CoPIRG Outreach Organizer Keelin Kelly said some trends emerged at forums in all areas of the state. Most forum attendees said they would prefer to speak to someone in person if they need help navigating the exchange’s website rather than call a 1-800 number, Keelin said, and people from all parts of the state said they wanted that help from local people who are knowledgeable about the exchange. Keelin said many forum participants also said they want insurance companies to play a limited role in creating the exchange.
While some forum attendees in other parts of the state criticized their insurance carriers, Keelin said one thing that stood out about the Mesa County forums is that the majority of people who attended forums here said they like their coverage, especially from Rocky Mountain Health Plans, and don’t want to lose that coverage.
“People in other parts of Colorado are interested in Rocky Mountain Health Plans playing a role in the exchange. One role the exchange can play is making insurers (available) statewide,” Keelin said.

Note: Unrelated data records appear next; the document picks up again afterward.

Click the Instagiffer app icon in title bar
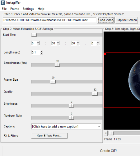The height and width of the screenshot is (156, 140). pos(3,3)
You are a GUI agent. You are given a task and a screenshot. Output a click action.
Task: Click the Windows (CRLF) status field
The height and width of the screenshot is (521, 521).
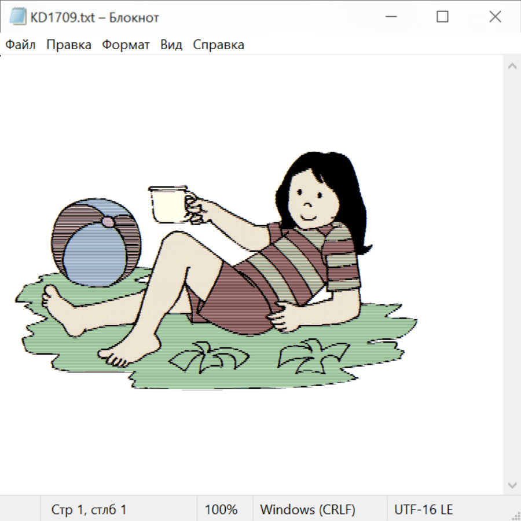pyautogui.click(x=307, y=510)
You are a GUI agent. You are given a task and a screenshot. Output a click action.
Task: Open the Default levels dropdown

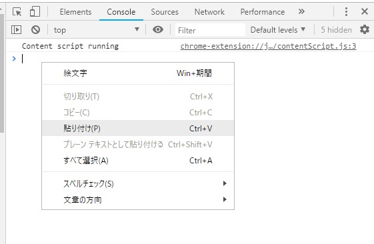[x=278, y=30]

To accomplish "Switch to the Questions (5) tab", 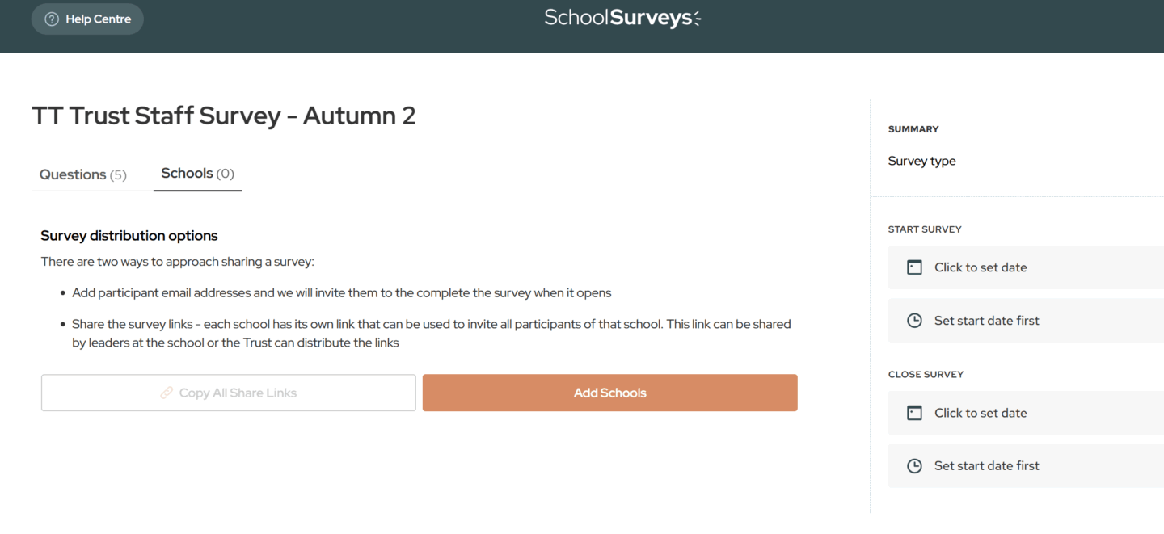I will pyautogui.click(x=83, y=174).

Keelin said CoPIRG hosted the forums to gain insight into how consumers can benefit from the exchange. The forums drew community members as well as representatives from local agencies, such as Tami Roberts, director of outreach services for Mesa County Community Services. Roberts said Hilltop, Community Services and the Mesa County Department of Human Services will work together to help people understand the new health benefit exchange and have computer stations where people can view the site.
“As we put our infrastructure and employees in place, we will look at information from the focus groups about what people’s priorities are,” Roberts said.